How hard it is sometimes to see Christian men and women, future workers and missionaries, in the effervescence of our juniors. Yet unconsciously this vision will color our words and our prayers. It is said that General Booth, founder of the Salvation Army, instructed his workers, who went into the slums of the great city to salvage souls, to survey the faces of the hearers and imagine them redeemed and purified; then in the glory of that vision to preach the gospel of Christ to them.4  Indeed, it does make a difference. Therefore, let us study our juniors, discover their talents, their possible vocations. Stimulate their imagination by asking them what they would do “if” they were missionaries in Tibet or doctors in Africa or teachers in South America.

In morning and evening worship and in classroom prayers, pray for them as though you expect them to grow up into church membership.

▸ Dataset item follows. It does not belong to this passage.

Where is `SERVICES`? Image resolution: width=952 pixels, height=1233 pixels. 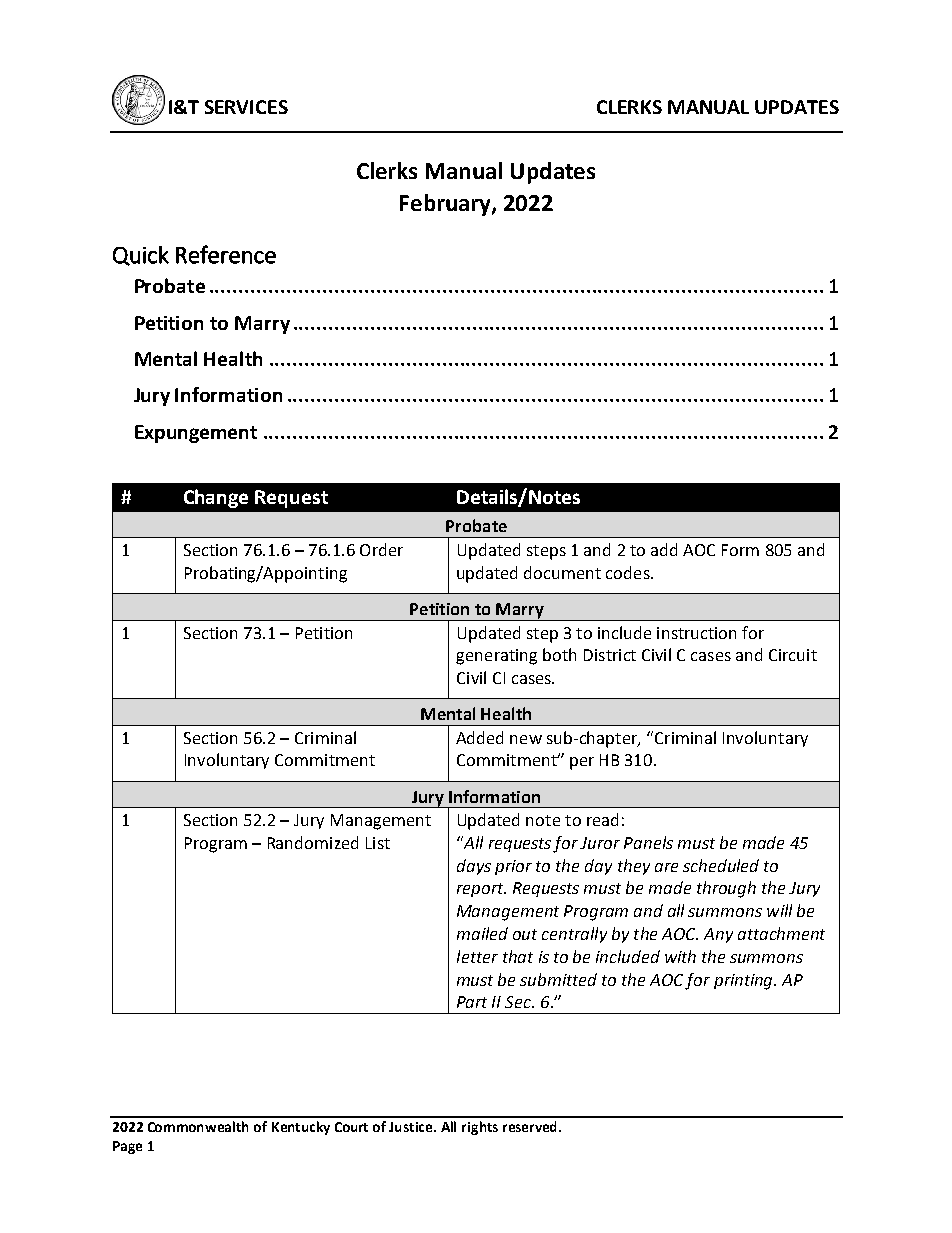 SERVICES is located at coordinates (246, 107).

Pray for them as the men and women of tomorrow. By introspection put yourself in Bill’s place and in Tom’s place as their teacher prays the prayer, “Dear Father, how happy and thankful we are to be here today. The days and weeks and years go by so quickly and in just a few more years these boys will be in college, and then soon we shall be waving good-by as they cross the ocean to keep the light shining in the dark places of the earth. How we thank Thee, Father, for the talents Thou hast given them, and, Lord, how happy I am to be their teacher. Lord, bless in the study of the lesson today. Help us to find in it something that will help us in our work tomorrow. O Lord, bless Bill and Joe. How glad we are that they have been baptized and have determined to go with Thee all the way. Grant that they may be so true and faithful that others will want to serve Thee, too. Bless Tom, dear Lord. He is getting old enough to be baptized also. May the Spirit of God speak to his heart and tell him what to do.” You are right, that prayer has a pull, and juniors feel it.

(Next week: “Pursuing the Practical, Part 3.”)

1. Education, p. 190.
2. Messages to Young People, p. 272.
3. Ibid., p. 286.
4. Edward A. Annett, Psychology for Bible Teachers, p. 43.